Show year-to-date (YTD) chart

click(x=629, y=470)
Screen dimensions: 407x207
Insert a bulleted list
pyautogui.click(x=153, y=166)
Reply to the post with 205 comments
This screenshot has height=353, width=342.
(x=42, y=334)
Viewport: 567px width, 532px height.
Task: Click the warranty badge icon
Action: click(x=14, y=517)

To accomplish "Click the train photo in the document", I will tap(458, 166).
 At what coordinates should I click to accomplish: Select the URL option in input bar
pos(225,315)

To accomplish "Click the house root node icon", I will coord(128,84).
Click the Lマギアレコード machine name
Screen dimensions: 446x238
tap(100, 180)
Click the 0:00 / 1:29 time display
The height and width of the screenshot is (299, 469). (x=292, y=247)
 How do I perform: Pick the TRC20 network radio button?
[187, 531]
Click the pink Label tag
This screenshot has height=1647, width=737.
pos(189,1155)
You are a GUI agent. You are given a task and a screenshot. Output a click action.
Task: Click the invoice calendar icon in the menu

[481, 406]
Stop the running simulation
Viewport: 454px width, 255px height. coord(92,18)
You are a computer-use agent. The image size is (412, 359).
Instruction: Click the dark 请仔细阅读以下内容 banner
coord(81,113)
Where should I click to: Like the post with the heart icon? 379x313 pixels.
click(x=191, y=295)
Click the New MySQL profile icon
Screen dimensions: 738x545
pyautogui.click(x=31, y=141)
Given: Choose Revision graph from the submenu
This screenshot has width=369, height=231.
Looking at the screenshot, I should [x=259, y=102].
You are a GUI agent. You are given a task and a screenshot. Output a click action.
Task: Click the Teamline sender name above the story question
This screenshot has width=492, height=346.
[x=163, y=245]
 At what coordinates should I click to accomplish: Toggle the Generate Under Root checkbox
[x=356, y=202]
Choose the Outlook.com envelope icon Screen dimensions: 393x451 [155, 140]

ABOUT THIS TASK:
Copy out all lines of the listing above that include "will".

ANSWER TO THIS TASK:
To accomplish "Click the train photo in the document", I will tap(458, 166).
To accomplish "Click the house root node icon", I will coord(128,84).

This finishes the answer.